PRODAFT's visibility was sharpened by an unusual source: an internal Rocket.Chat database leak spanning November 2025 to April 2026 that surfaced more than three thousand operational messages from inside the group. That kind of intelligence is gold for defenders, because it exposes not just indicators of compromise but the human workflow behind the campaign, how targets are chosen, how negotiations are run, and how the operation manages its own people and tooling. It is a rare look behind a curtain these groups work hard to keep drawn.

The victim distribution that emerges is itself a lesson. With only about thirteen percent of targets in the United States and the bulk concentrated in Thailand, the United Kingdom, Brazil, Germany and India, The Gentlemen is a reminder that ransomware is a global industry that follows opportunity, not headlines. Organizations outside the usual high profile geographies sometimes assume they are lower priority targets. The data says the opposite: where edge devices are exposed and unpatched, the crews will come, regardless of which flag flies over the data center.

The Economics Behind the Brand

The Gentlemen's journey from affiliate to independent operator is not just a biographical detail; it is a window into the economics reshaping the ransomware market. Affiliates who once paid a platform for tooling and infrastructure are discovering that, once they have built reputation, victim relationships and a working toolset, they can capture far more of the proceeds by going independent. The result is a fragmenting market in which capable crews spin off into their own brands, each with its own malware, its own negotiation playbook and its own internal operation to manage.

For defenders, this fragmentation has a practical consequence: the roster of serious threats is larger and more fluid than any static list of well known gangs suggests. A group can go from unknown to ten percent of monthly ransomware activity within a year, as this one did, without ever appearing in the headlines that shape executive risk perception. We would urge security leaders to anchor their posture in attacker behavior, edge exploitation, rapid lateral movement, worm like spread, rather than in the named brands of the moment, because the brands change faster than the techniques do.

The Defensive Mandate

For security leaders, this report converts neatly into a short, unsentimental checklist. Treat internet facing edge devices as crown jewels: inventory every VPN, firewall and gateway, confirm none are running firmware with known exploited vulnerabilities, and put them under the same monitoring discipline as core infrastructure. Assume that an intrusion can become full network encryption in minutes, and design segmentation, privileged access controls and offline backups on that assumption rather than on the comfortable fiction that responders will have time to react.

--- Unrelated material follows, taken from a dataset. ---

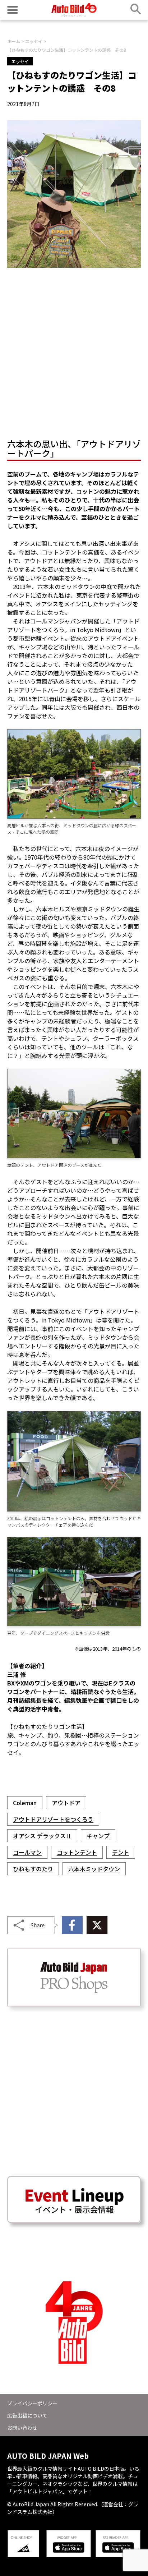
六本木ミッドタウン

We would add a strategic note for the board. The shift toward worm capable, edge initiated ransomware is not a passing tactic; it reflects a maturing criminal market where capable operators graduate into brands and weaponize the gap between patch availability and patch deployment. The defensive advantage no longer lies in detecting a slow, manual intruder but in shrinking the attack surface and the patch window before the intruder ever arrives. The Gentlemen did nothing exotic to reach 478 victims. They simply exploited what too many enterprises left exposed, and they automated the rest.